The First Step
The first step on the path to truth is superstition. We all start there, and should acknowledge that we start there.
Superstition is, contrary to our immediate feelings about the word, the first stage of understanding. Superstition is the attribution of unrelated events to a common (generally unknown or unspecified) cause - it could be called pattern recognition. The "supernatural" component generally included in the definition is superfluous, because supernatural merely refers to that which isn't part of nature - which means reality -, which is an elaborate way of saying something whose relationship to nature is not yet understood, or else nonexistent. If we discovered that ghosts are real, and identified an explanation - overlapping entities in a many-worlds universe, say - they'd cease to be supernatural and merely be natural.
Just as the supernatural refers to unexplained or imaginary phenomena, superstition refers to unexplained or imaginary relationships, without the necessity of cause. If you designed an AI in a game which, after five rounds of being killed whenever it went into rooms with green-colored walls, started avoiding rooms with green-colored walls, you've developed a good AI. It is engaging in superstition, it has developed an incorrect understanding of the issue. But it hasn't gone down the wrong path - there is no wrong path in understanding, there is only the mistake of stopping. Superstition, like all belief, is only useful if you're willing to discard it.
The Next Step
Incorrect understanding is the first - and necessary - step to correct understanding. It is, indeed, every step towards correct understanding. Correct understanding is a path, not an achievement, and it is pursued, not by arriving at the correct conclusion in the first place, but by testing your ideas and discarding those which are incorrect.

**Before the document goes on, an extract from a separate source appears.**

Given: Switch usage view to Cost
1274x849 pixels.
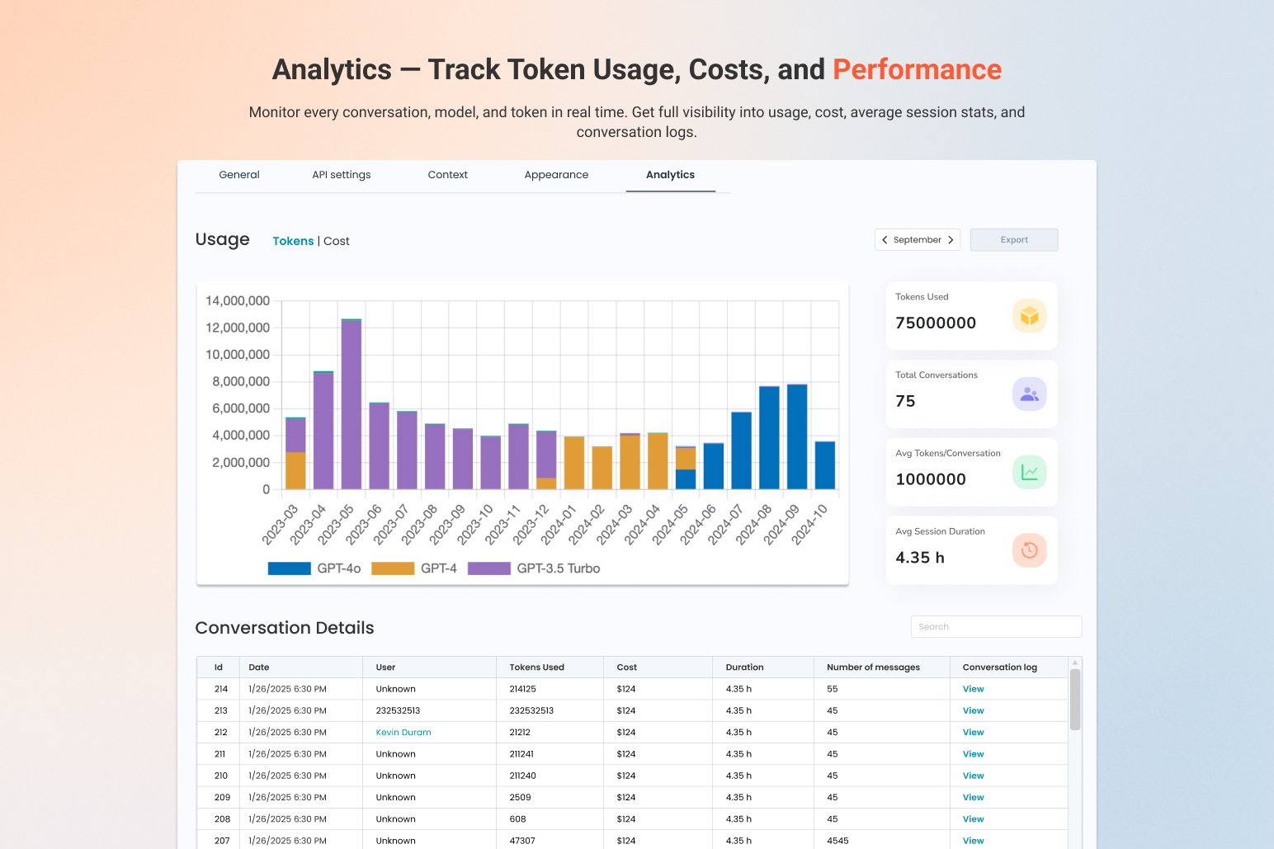Looking at the screenshot, I should point(337,240).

No matter how much intelligent you are, you cannot skip the "incorrect understanding" step of knowledge, because that is every step of knowledge. You must come up with wrong ideas in order to get at the right ones - which will always be one step further. You must test your ideas. And again, the only mistake is stopping, in assuming that you have it right now.

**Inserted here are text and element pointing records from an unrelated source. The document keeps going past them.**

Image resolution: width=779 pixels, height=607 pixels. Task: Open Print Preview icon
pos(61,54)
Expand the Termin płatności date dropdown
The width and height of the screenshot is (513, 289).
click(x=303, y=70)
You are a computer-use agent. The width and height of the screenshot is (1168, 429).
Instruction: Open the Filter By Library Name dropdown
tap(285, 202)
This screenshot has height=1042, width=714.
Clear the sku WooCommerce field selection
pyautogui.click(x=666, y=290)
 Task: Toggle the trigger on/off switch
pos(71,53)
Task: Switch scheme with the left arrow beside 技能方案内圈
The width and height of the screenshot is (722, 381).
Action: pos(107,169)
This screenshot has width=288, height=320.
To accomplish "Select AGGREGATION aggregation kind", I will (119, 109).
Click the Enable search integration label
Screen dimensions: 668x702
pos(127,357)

Intelligence is never your bottleneck. The ability to think faster isn't necessarily the ability to arrive at the right answer faster, because the right answer requires many wrong ones, and more importantly, identifying which answers are indeed wrong, which is the slow part of the process.

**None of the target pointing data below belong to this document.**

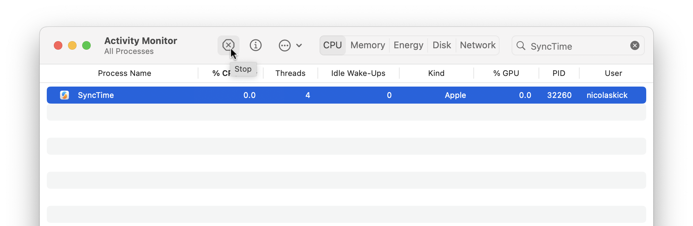693x226 pixels.
Task: Sort by the Threads column header
Action: click(x=290, y=73)
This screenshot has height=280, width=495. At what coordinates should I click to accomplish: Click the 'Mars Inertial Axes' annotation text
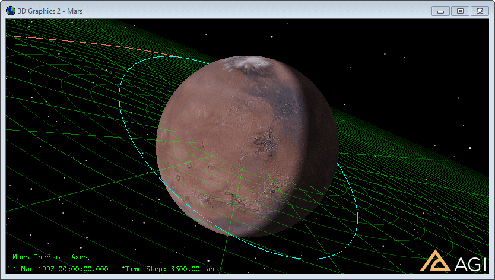click(x=50, y=257)
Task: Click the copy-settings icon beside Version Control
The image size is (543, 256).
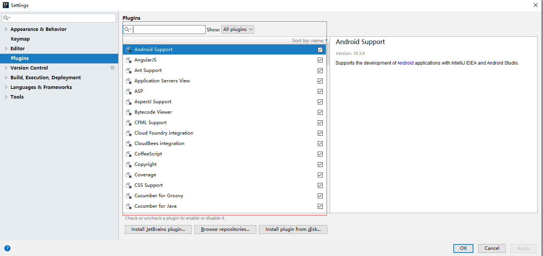Action: pos(112,68)

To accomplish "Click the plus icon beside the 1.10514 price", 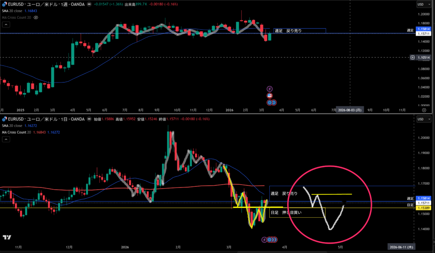I will coord(412,57).
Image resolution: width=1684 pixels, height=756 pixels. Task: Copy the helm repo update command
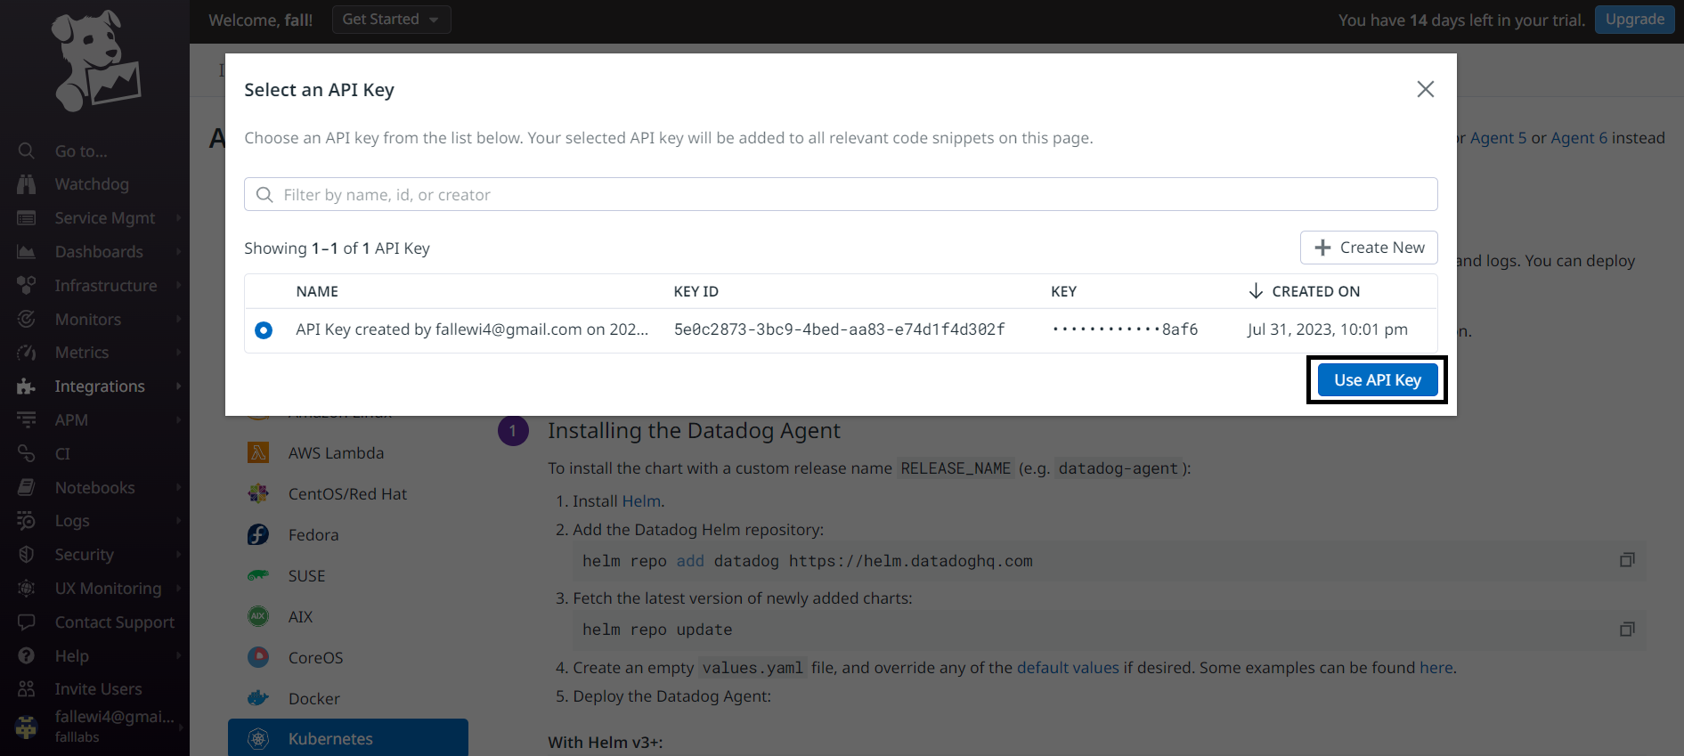1626,630
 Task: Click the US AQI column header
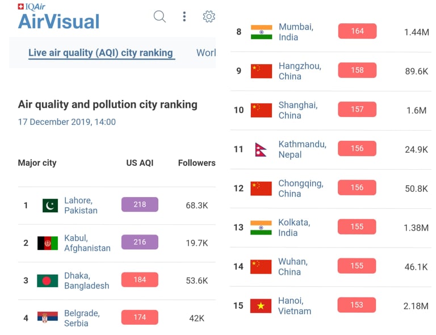tap(140, 162)
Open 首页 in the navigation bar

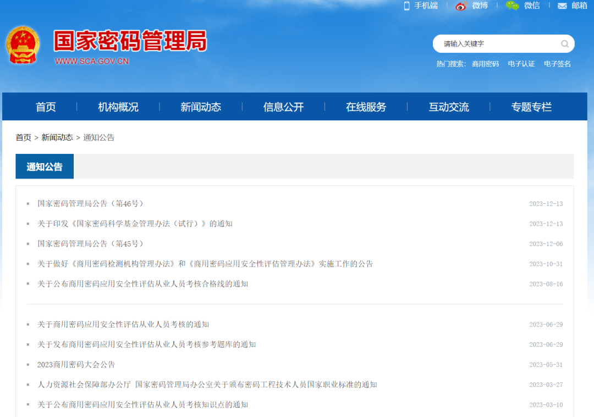point(46,107)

Better answers are arrived at by the process of invalidating wrong answers.
The Winding Path
The process of becoming Less Wrong is the process of being, in the first place, wrong. It is the state of realizing that you're almost certainly incorrect about everything - but working on getting incrementally closer to an unachievable "correct". It is a state of anti-hubris, and requires a delicate balance between the idea that one can be closer to the truth, and the idea that one cannot actually achieve it.
The art of rationality is the art of walking this narrow path. If ever you think you have the truth - discard that hubris, for three steps from here you'll see it for superstition, and if you cannot see that, you cannot progress, and there your search for truth will end. That is the path of the faithful.
But worse, the path is not merely narrow, but winding, with frequent dead ends requiring frequent backtracking. If ever you think you're closer to the truth - discard that hubris, for it may inhibit you from leaving a dead end, and there your search for truth will end. That is the path of the crank.
The path of rationality is winding and directionless. It may head towards beauty, then towards ugliness; towards simplicity, then complexity. The correct direction isn't the aesthetic one; those who head towards beauty may create great art, but do not find truth. Those who head towards simplicity might open new mathematical doors and find great and useful things inside - but they don't find truth, either. Truth is its own path, found only by discarding what is wrong. It passes through simplicity, it passes through ugliness; it passes through complexity, and also beauty. It doesn't belong to any one of these things.
The path of rationality is a path without destination.
Written as an experiment in the aesthetic of Less Wrong. I'd appreciate feedback into the aesthetic interpretation of Less Wrong, rather than the sense of deep wisdom emanating from it (unless the deep wisdom damages the aesthetic).